Handling Complex Nested Schemas
For tools that accept complex objects or arrays of objects, use nested properties:
{
"type": "object",
"properties": {
"order": {
"type": "object",
"properties": {
"items": {
"type": "array",
"items": {
"type": "object",
"properties": {
"product_id": {"type": "string"},
"quantity": {"type": "integer", "minimum": 1}
},
"required": ["product_id", "quantity"]
},
"minItems": 1,
"description": "Ordered items"
},
"customer_email": {
"type": "string",
"pattern": "^[^@]+@[^@]+$",
"description": "Customer email"
}
},
"required": ["items", "customer_email"]
}
},
"required": ["order"]
}
Key Takeaways
- JSON Schema keywords like
type,properties,required,enum,minimum, andpatternare the core of LLM tool definitions. - Validation happens after the model generates the JSON but before your function runs, catching ~15–20% of errors.
- Use
enumfor restricted choices—it reduces out-of-range errors by ~70%. - Always specify
requiredfields; never rely on the model to guess. - Test complex schemas with your specific LLM framework, as support varies.

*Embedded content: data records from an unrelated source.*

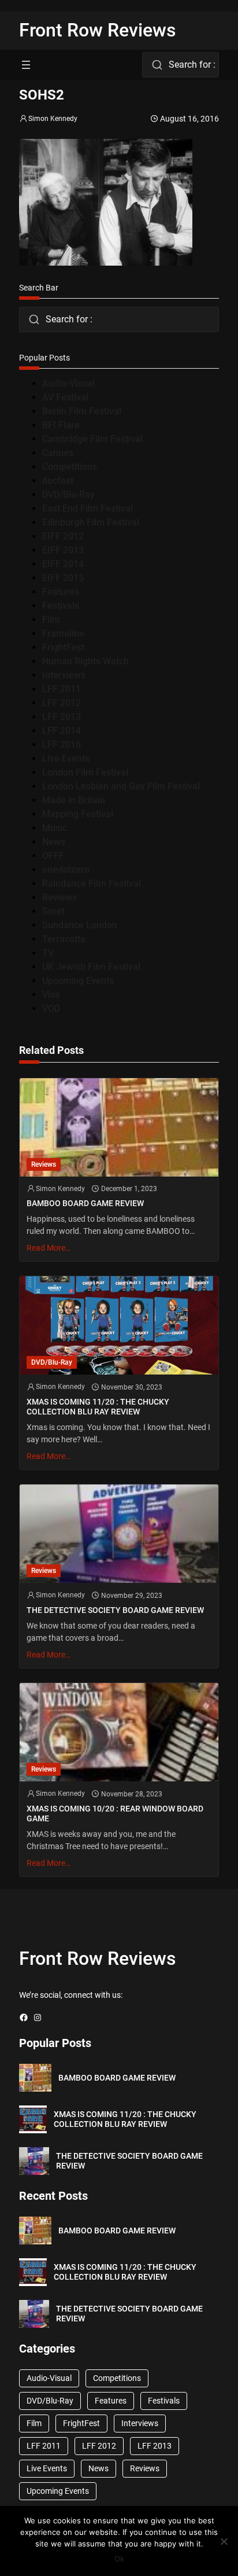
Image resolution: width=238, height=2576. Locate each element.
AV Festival (65, 397)
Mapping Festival (77, 814)
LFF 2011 (61, 688)
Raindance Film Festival (91, 883)
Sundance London (79, 925)
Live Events (66, 758)
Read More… (48, 1247)
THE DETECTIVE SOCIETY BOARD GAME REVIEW (115, 1610)
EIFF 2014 (63, 563)
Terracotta (63, 939)
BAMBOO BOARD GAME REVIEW (85, 1203)
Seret (53, 911)
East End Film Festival (87, 508)
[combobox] (180, 65)
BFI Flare (61, 425)
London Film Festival (85, 772)
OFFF (53, 855)
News (53, 841)
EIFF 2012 (63, 536)
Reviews (59, 897)
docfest (57, 480)
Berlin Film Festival (81, 411)
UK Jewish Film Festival (91, 966)
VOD (51, 1008)
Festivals (60, 605)
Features (60, 591)
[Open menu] (26, 65)
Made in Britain (73, 800)
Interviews (63, 675)
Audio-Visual (68, 383)
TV (48, 952)
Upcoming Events (78, 980)
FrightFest (63, 647)
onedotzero (66, 869)
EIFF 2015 (63, 577)
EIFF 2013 (63, 550)
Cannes (57, 452)
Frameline (63, 633)
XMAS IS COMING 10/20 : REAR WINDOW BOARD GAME (115, 1813)
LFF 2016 (61, 744)
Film (51, 619)
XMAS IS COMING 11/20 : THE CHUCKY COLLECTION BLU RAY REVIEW (98, 1406)
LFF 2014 (61, 730)
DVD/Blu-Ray (68, 494)
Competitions (69, 466)
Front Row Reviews (97, 30)
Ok (119, 2558)
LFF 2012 (61, 702)
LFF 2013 (61, 716)
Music (54, 827)
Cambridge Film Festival (92, 438)
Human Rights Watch (85, 661)
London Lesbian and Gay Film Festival (121, 786)
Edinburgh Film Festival (90, 522)
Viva (51, 994)
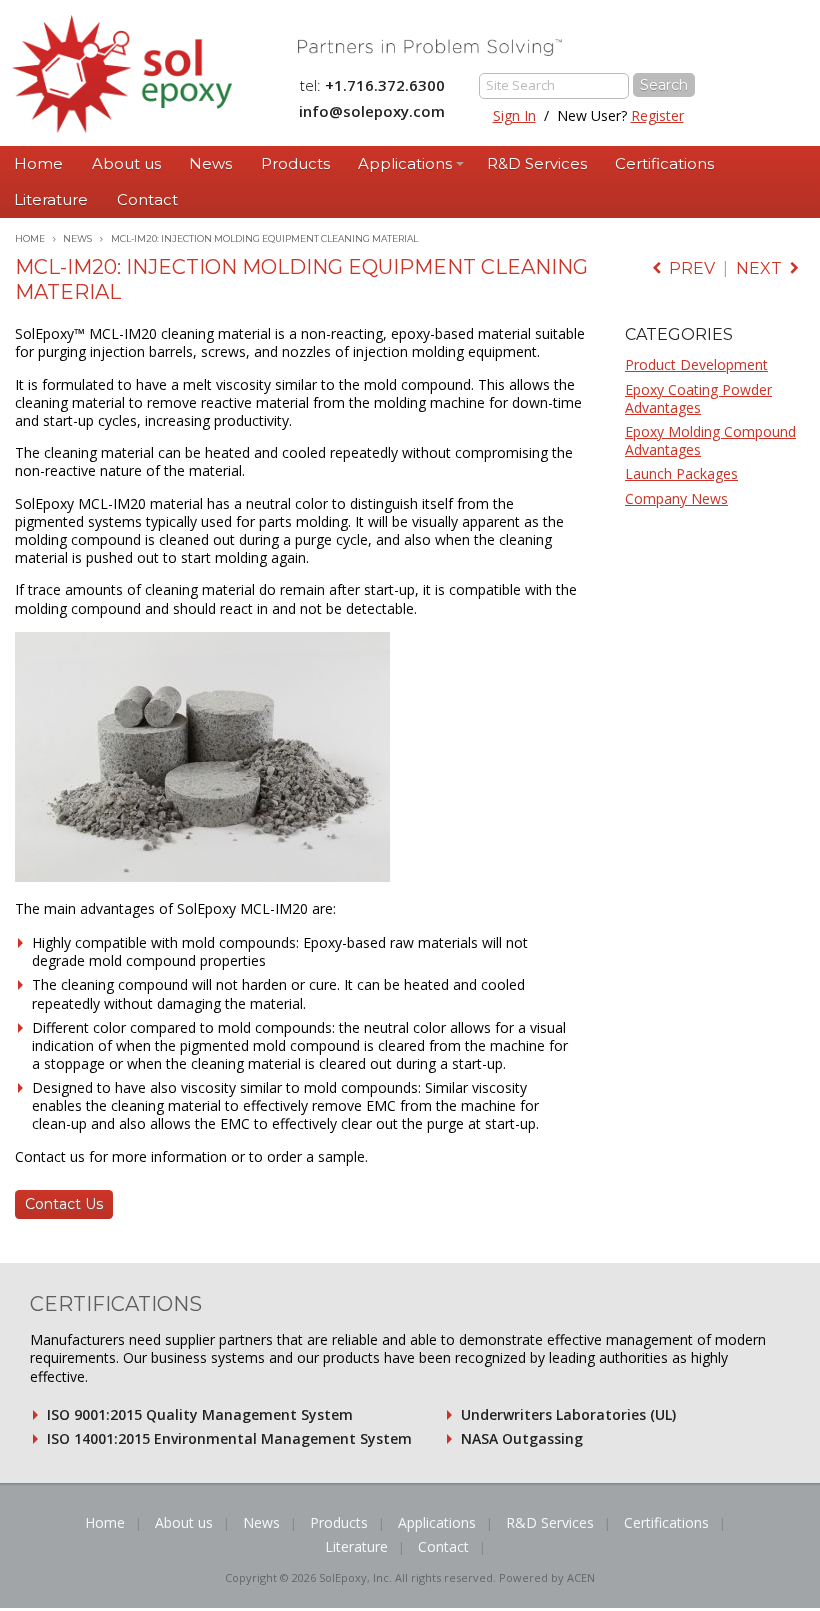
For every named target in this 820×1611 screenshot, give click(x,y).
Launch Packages (681, 473)
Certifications (664, 163)
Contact (147, 199)
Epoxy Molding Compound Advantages (710, 440)
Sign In (514, 115)
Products (295, 163)
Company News (676, 498)
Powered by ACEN (547, 1577)
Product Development (696, 364)
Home (38, 163)
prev (688, 268)
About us (126, 163)
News (210, 163)
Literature (51, 199)
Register (657, 115)
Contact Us (64, 1204)
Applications (405, 163)
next (763, 268)
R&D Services (537, 163)
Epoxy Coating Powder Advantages (698, 398)
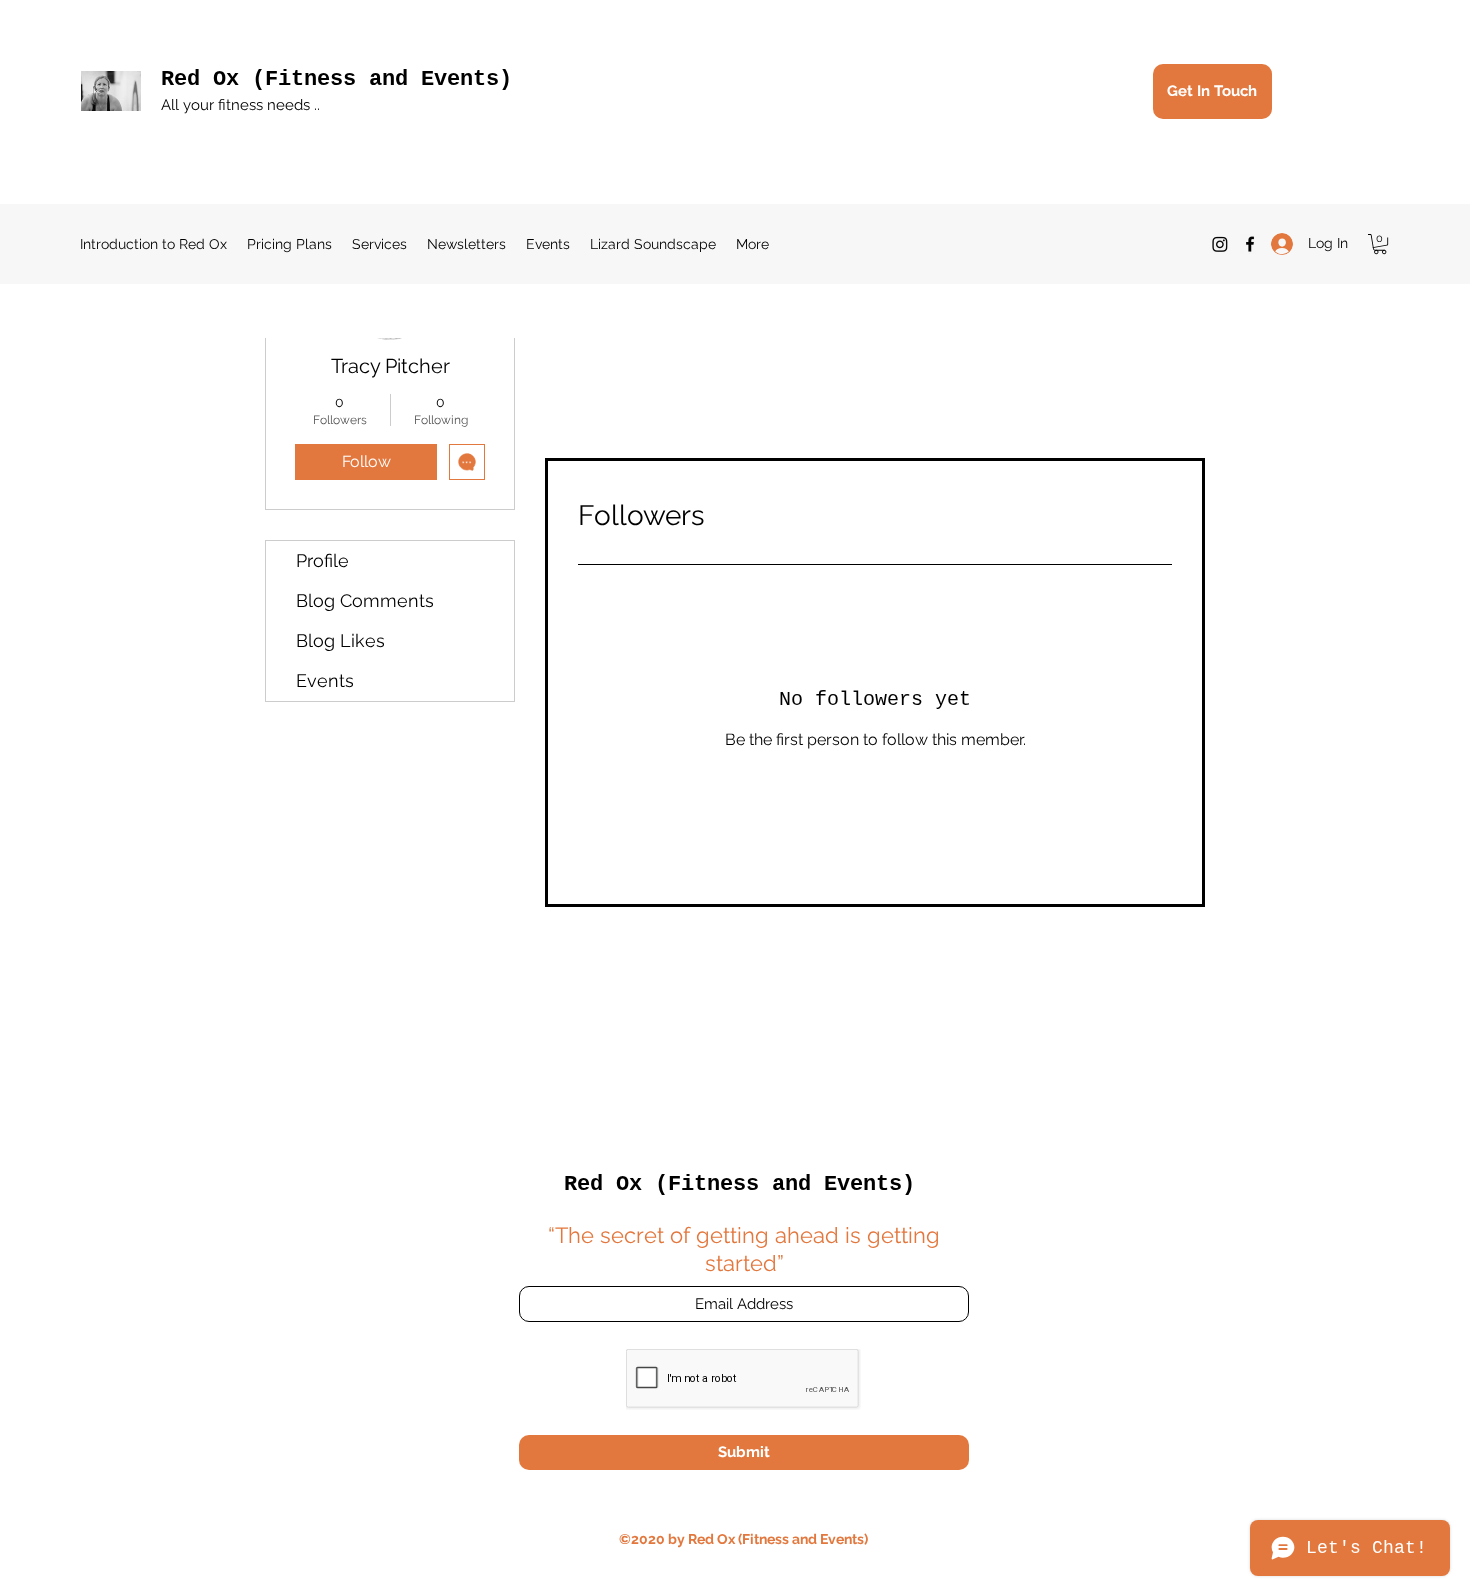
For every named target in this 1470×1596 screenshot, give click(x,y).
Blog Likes (340, 640)
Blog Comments (365, 600)
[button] (1380, 244)
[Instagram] (1220, 244)
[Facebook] (1250, 244)
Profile (322, 560)
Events (325, 680)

Frequently Asked Questions
Can I use JSON Schema's oneOf or anyOf keywords?
Partially. Most LLM frameworks don't handle these well for tool calling. Instead, use union types in your function signature and map them to single-value fields or use multiple optional parameters. (See Article 5 on union types for details.)
What if the model sends a parameter with the wrong type (e.g., string instead of number)?
Validation rejects it. You should catch the ValidationError and either ask the model to retry or use a type-coercion approach (e.g., try to parse "42" as 42). Always log these errors for debugging.
Should I use default in the schema?
Yes, if a parameter is optional and has a sensible default. The model understands this and won't send unnecessary parameters, keeping the JSON compact.
Is there a tool to auto-generate schemas from Python type hints?
Yes. Libraries like pydantic and attrs can emit JSON Schema from your type definitions. See Article 7 on code generation.
What's the difference between minLength and pattern?
minLength / maxLength are simple length checks. pattern uses regex for complex validation (e.g., "must start with user_ and end with a digit"). Use both when appropriate.